Hello Kitty is a brand with a exceptional fame, even if in Italy it does not carry out classical “advertising”. Sanrio does not need to purchase advertising space, because he restates the Hello Kitty registered brand licensing it to similar brands that can give it popularity and added value.
Tarina Tarantino (http://www.tarinatarantino.com/), jewellery designer, was inspired by it for her unique and colorful bijoux, creating the Pink Head line: the classic pretty face of the kitty was modified for the occasion adding a fuchsia head of hair (like the designer’s). Her jewellery has had plenty success even among Hollywood stars.
Neiman Marcus (http://www.neimanmarcus.com/) presents jewels of gold and diamonds and cachemire sweaters for crystal small sized cats and dogs, always having the Hello Kitty effigy.
The target that approaches this kind of childlike jewellery is however a target not for a child’s pocket, but for the adult that wants to show off and that can afford a necklace with Swarovski crystals by Tarina Tarantino at $188.00, and, what is more, a ring with 1.0 carot pavé diamonds by Neiman Marcus at the value of $4,250.00.

<!--NEWPAGE--> Hello Kitty is the epitome of the kawaii, Japanese adjective that groups all that is not only cute, but also small, simple, defenceless, innocent, naive, of pastel and delicate colors, of childlike appearance, of small and essential features and proportions with big and tender eyes. A trend that notoriously young girls are fond of, that take it with them to adolescence and beyond. It is for this phenomenon of imprinting that Sanrio has well-thought of generating not only cute objects for children, like the typical stuffed animals and the stationery, but also products, with the childlike appearance, but useful and measured for an adult target, like dishware, household appliances and technological objects.
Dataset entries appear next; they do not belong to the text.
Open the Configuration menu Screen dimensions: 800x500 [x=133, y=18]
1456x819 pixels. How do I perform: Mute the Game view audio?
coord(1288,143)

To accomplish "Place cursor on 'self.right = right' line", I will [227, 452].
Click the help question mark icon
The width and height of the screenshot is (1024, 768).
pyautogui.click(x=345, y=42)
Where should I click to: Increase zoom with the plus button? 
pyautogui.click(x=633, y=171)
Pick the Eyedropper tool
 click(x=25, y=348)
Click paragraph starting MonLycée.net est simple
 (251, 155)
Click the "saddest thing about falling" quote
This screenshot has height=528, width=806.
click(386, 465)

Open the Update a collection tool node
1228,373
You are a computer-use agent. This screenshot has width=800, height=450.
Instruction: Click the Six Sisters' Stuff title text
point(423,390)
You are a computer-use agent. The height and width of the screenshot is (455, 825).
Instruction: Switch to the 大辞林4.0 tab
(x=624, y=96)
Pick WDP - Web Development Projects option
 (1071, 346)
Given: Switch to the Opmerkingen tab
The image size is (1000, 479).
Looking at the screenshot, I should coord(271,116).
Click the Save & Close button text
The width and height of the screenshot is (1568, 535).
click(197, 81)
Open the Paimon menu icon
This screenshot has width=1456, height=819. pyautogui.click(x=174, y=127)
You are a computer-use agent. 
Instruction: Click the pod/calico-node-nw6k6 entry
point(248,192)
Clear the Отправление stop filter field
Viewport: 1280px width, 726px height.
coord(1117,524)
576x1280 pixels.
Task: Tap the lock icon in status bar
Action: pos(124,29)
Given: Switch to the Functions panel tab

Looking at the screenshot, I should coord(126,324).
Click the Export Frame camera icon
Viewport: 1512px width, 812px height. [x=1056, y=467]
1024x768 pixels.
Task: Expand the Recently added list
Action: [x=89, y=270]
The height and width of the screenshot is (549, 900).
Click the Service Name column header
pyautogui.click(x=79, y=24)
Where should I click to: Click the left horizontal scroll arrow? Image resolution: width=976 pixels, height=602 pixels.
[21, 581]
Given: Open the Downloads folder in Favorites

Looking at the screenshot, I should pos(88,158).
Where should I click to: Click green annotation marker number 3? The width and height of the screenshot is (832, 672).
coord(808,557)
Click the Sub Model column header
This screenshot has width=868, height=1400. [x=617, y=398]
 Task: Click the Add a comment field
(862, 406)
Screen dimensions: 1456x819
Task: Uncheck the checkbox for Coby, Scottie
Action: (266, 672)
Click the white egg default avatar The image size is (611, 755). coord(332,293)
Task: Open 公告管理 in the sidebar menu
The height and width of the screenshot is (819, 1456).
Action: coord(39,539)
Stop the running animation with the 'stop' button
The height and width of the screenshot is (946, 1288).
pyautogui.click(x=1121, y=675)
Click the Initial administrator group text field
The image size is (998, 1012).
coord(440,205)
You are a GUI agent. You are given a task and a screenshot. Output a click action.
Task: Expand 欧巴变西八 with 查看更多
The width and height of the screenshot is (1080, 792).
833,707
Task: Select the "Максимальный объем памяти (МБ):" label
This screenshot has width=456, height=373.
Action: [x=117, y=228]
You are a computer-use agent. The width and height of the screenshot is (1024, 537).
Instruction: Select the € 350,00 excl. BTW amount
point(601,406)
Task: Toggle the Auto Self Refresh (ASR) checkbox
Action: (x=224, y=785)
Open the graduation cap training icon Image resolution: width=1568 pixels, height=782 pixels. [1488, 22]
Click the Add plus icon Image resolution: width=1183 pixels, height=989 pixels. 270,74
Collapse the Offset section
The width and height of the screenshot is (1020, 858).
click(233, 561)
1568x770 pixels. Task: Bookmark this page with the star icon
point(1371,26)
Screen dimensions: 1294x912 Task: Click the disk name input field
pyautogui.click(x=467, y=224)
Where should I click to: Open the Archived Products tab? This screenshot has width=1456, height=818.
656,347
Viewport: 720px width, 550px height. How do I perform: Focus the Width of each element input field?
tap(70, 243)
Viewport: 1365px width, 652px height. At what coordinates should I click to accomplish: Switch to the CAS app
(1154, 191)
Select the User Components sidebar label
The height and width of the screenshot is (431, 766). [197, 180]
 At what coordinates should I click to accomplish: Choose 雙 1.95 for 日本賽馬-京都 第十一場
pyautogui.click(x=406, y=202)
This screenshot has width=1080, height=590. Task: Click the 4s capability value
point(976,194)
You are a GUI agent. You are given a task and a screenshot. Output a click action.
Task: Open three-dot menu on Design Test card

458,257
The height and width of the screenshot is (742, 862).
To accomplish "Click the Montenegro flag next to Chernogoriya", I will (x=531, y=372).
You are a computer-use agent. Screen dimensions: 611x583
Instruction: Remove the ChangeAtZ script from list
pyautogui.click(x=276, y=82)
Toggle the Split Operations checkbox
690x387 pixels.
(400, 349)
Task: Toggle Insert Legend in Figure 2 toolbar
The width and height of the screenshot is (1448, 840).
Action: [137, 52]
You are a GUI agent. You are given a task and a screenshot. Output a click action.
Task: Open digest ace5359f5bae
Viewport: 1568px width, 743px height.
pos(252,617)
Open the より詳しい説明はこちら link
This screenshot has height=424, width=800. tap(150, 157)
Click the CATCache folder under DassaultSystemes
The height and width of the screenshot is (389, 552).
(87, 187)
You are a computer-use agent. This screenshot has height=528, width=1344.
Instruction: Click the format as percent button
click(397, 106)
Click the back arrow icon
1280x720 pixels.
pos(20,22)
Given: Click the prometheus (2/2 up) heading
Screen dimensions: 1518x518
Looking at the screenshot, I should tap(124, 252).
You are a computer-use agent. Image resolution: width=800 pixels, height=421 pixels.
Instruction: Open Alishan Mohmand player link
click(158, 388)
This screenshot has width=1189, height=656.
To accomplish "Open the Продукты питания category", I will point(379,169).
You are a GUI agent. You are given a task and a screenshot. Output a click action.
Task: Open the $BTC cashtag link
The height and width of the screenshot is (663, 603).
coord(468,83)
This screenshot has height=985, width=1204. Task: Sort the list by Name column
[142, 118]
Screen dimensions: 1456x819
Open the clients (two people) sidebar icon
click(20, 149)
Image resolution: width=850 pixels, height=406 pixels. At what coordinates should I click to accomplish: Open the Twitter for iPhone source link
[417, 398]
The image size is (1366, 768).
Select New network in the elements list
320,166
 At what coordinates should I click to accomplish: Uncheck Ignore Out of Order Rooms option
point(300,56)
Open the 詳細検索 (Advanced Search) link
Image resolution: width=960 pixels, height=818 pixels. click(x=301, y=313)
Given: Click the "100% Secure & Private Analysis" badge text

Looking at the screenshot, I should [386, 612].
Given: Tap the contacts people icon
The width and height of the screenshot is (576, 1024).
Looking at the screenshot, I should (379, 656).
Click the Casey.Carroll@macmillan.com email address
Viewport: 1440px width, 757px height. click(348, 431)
Licensing the brand, gives birth to the pink Ipod by Hello Kitty, the mobile BenQ Siemens AL-26 Hello Kitty, the Wacom FAVO Graphics Tablet Hello Kitty Edition,, the Hello Kitty telephone for Skype, the KoreMoto Sophia scooter by Aving.
Mitsubishi has created a prototype re-baptized Princess Kitty: it is baby pink and the image of the kitty stands out everywhere, 660cc turbo, 64 horse-power and automatic transmission. It was drawn out in a big Japanese shopping mall and the lucky winner was able to buy it for about 14.000 €, of which the amount of 1.500 € was donated to UNICEF.
But who is not lucky enough or cannot afford an original car, can personalise cars with stickers, and some go as far as modifying the exhaust pipe giving it a kitty shape, because where the brand does not reach directly that is where the consumer invents new things, and the consumer generates media.

Sanrio has tried to replicate the fortune by surrounding her with little friends, that, however, have never been able to contend with her first place in the hearts of fans. Hello Kitty is unique and the old little girls will continue to make her known to the new generations, because she never gets old.